SR 121 begins at a partial cloverleaf interchange with I-5 and Maytown Road near the community of the same name, located east of Littlerock in southern Thurston County. It travels east along a railroad owned by Tacoma Rail, crossing Beaver Creek twice and entering a forested area. The highway then turns north onto Tilley Road and crosses over the railroad, traveling around Deep Lake and reaching Millersylvania State Park. SR 121 travels through the state park, serving its main entrance and the park headquarters, and continues north across Salmon Creek into farmland. The highway turns west onto 93rd Avenue Southeast near the runway of Olympia Regional Airport and travels through an industrial area and past a truck stop before reaching its northern terminus an interchange with I-5 in southern Tumwater.

The two-lane highway is 7.67 mi long and travels through predominantly rural areas, serving primarily as a connector to Millersylvania State Park and Olympia Regional Airport. SR 121 is maintained by the Washington State Department of Transportation (WSDOT), which conducts an annual survey on state highways to measure traffic volume in terms of annual average daily traffic. Average traffic volumes on the highway in 2016 ranged from a minimum of 1,000 vehicles at its turn onto Tilley Road to a maximum of 16,000 vehicles near its northern interchange with I-5.

- Provided data:
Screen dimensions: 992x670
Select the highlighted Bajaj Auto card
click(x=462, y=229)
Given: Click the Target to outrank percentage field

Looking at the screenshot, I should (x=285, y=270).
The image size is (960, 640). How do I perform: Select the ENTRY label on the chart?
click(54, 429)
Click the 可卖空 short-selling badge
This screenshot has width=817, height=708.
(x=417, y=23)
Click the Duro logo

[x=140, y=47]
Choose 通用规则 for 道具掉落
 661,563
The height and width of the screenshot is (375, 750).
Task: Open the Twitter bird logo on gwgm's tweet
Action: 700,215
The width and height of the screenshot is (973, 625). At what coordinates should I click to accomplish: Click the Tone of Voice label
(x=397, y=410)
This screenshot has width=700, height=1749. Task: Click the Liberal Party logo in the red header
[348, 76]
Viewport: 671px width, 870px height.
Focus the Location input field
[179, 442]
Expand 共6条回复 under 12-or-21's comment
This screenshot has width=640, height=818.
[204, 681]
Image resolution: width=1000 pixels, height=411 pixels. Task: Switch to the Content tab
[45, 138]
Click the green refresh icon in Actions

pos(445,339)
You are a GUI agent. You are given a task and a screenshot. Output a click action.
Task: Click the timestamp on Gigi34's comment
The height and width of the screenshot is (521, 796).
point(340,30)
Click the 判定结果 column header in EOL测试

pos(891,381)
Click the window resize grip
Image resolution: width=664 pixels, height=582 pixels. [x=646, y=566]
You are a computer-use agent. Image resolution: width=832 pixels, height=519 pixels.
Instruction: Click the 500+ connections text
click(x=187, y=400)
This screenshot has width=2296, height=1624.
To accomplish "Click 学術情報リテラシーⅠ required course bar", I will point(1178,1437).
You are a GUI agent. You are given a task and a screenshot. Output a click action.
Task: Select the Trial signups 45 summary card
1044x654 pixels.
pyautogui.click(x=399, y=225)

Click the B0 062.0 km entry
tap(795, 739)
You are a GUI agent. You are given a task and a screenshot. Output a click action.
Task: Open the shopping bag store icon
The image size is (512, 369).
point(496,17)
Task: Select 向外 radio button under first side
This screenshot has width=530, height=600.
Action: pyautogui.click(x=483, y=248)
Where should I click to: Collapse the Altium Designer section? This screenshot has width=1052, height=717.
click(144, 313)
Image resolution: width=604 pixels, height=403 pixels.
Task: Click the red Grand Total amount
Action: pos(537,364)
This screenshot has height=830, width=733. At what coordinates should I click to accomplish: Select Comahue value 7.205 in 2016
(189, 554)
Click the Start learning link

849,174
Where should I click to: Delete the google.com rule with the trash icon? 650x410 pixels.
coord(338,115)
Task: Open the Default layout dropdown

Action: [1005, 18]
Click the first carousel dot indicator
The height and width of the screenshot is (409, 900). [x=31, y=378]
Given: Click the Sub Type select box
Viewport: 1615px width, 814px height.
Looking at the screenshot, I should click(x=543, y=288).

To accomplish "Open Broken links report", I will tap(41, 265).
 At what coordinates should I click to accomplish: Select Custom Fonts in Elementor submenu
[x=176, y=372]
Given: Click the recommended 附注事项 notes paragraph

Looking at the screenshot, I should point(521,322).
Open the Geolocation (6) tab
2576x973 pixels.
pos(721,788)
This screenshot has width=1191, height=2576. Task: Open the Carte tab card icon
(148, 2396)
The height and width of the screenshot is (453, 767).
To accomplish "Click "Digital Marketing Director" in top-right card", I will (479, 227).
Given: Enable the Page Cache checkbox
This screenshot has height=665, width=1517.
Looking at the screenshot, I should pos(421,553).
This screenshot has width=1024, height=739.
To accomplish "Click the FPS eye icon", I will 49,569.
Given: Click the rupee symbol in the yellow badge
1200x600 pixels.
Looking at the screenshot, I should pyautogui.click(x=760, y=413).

- Written task: Lift everything from "The two-lane highway" down to "interchange with I-5." out of the SR 121 description, word for word. Use only the SR 121 description, not the records.

- Correct output:
The two-lane highway is 7.67 mi long and travels through predominantly rural areas, serving primarily as a connector to Millersylvania State Park and Olympia Regional Airport. SR 121 is maintained by the Washington State Department of Transportation (WSDOT), which conducts an annual survey on state highways to measure traffic volume in terms of annual average daily traffic. Average traffic volumes on the highway in 2016 ranged from a minimum of 1,000 vehicles at its turn onto Tilley Road to a maximum of 16,000 vehicles near its northern interchange with I-5.